Of Birds and Words and Life

September 7th, 2010 by vaughn

Sometimes I wonder about my own motivation for wanting to write. On the one hand, it may be something as practical as wanting to publish so I can pay off my student loans. But on my better days, I realize that I have, like most people, mixed motives. I want to write to raise money to help poor orphans in Somalia get food and attention and the love of Jesus. But sometimes I think I also want to amass a Twilight-sales-sized fortune and the loyal following of literary-minded female groupies with the soul of Dorothy Sayers and the looks of Audrey Hepburn. (Ahem.  This was all, of course, before I started dating Kasia.)

Well, whatever mixed motives I might have, Anne Lamott speaks to this in her book Bird By Bird:  Thoughts on Writing and Life. She writes with words that have the bite of conviction and the balm of healing—kind’ve like Bactine on a scraped knee.  And her thoughts apply to everyone who wants to go deeper into the experience of life—writer or no.

Lamott’s main emphasis is that whether we are writers or just “normal people”, we should learn to pay attention, and that life around us is always speaking, if we will just listen to it (97). By paying attention, we develop wonder and delight in the world.  She writes, “This is our goal as writers, I think; to help others have this sense of—please forgive me—wonder, of seeing things anew, things that can catch us off guard, that break in our small, bordered worlds” (100).
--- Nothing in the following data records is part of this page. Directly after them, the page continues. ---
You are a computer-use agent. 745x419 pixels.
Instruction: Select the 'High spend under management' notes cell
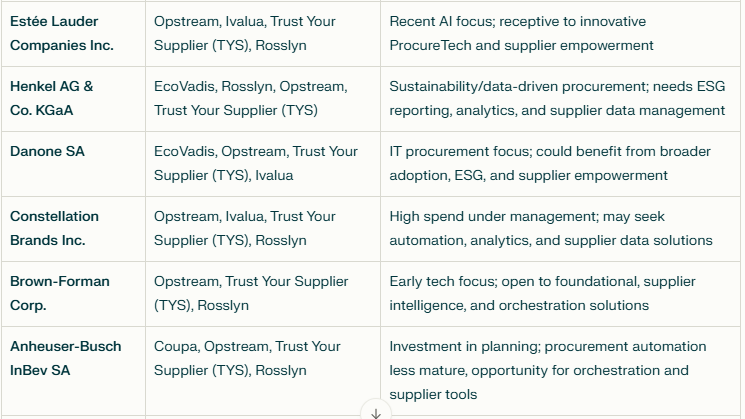[550, 228]
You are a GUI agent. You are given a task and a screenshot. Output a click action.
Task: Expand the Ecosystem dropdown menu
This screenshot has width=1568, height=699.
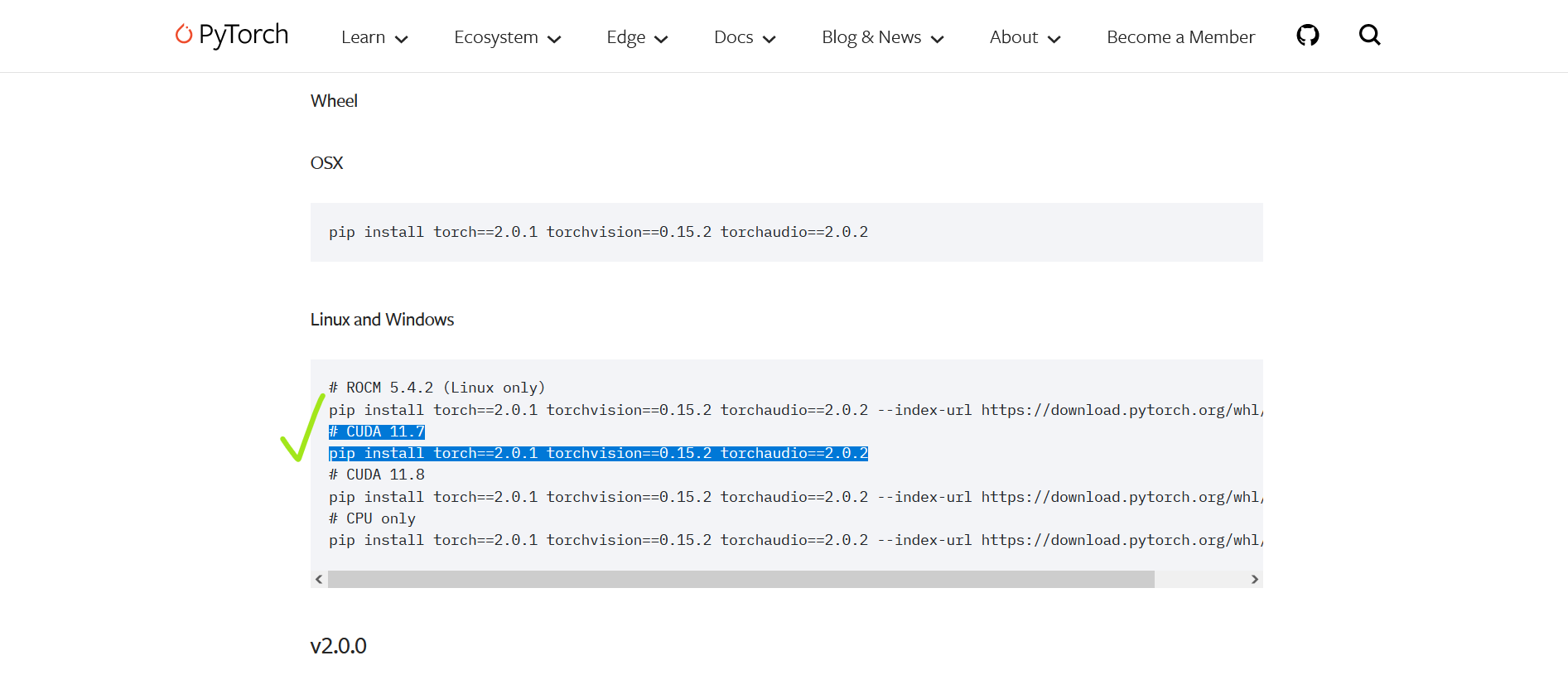(x=507, y=37)
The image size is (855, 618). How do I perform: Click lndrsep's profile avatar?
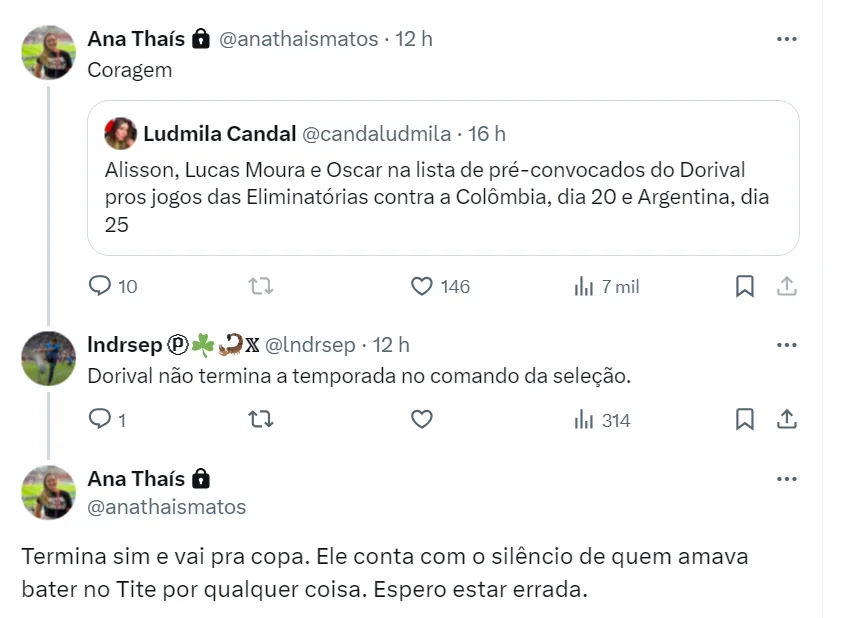point(48,358)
Ways that Lamott encourages writers to share that wonder include letter writing, or giving a piece of writing as a gift to someone else. In becoming writers and people who pay attention, she encourages her readers to be the kind of people who can perceive culture very closely and help better the world.
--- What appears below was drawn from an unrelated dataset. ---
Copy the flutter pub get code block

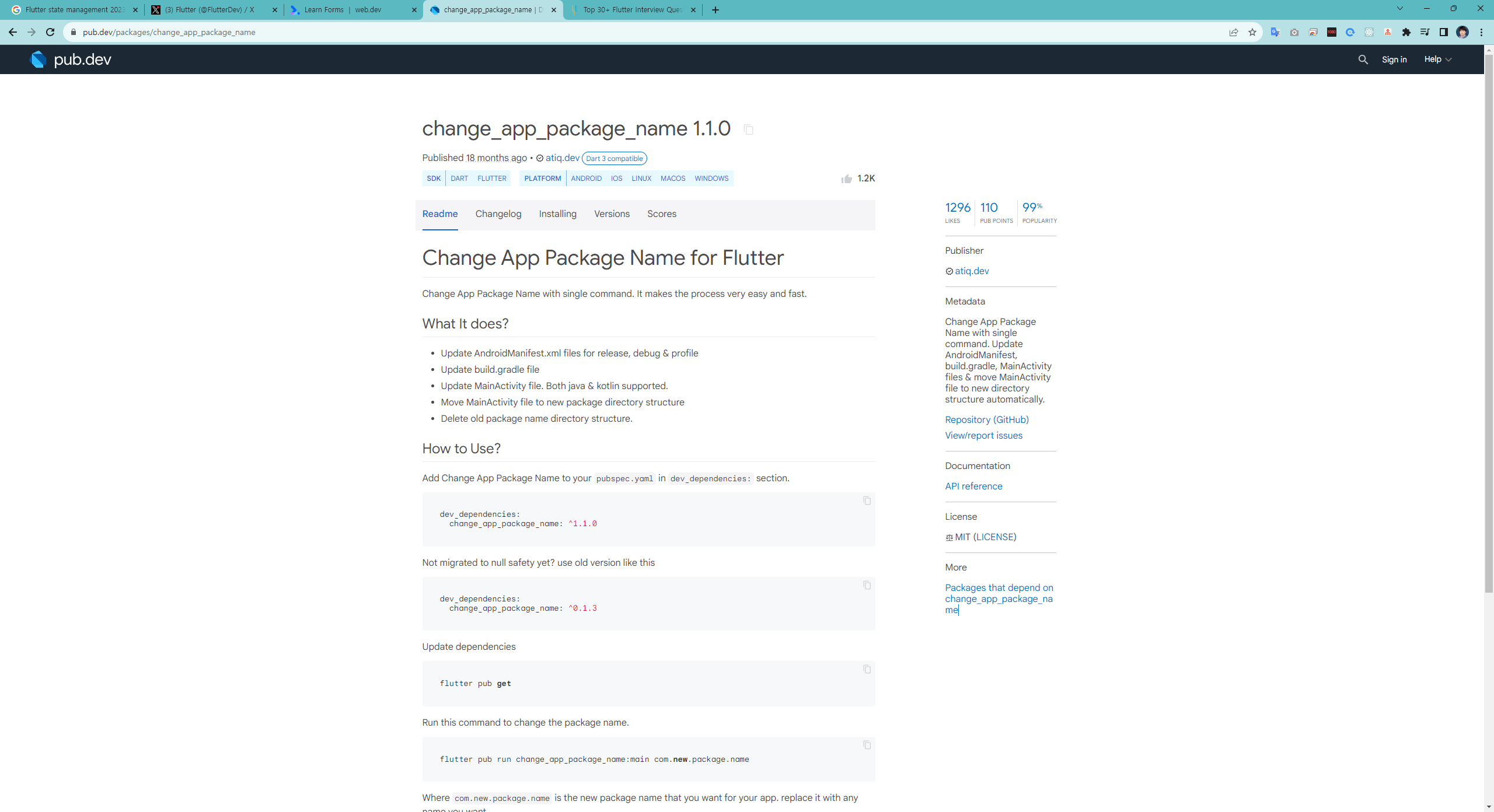pyautogui.click(x=867, y=669)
In contrast to this, she decries the writer who only wants to have fame and respect, and thinks he/she will finally be happy once he/she is published. Lamott’s position is summarized and illustrated beautifully in a line she takes from the movie Cool Runnings. The men on an Olympic sledding team are desperate to win a gold medal. Lamott writes, “‘But the coach says, “if you are not enough before the gold medal, you won’t be enough with it.’ You may want to tape this to the wall near your desk” (218).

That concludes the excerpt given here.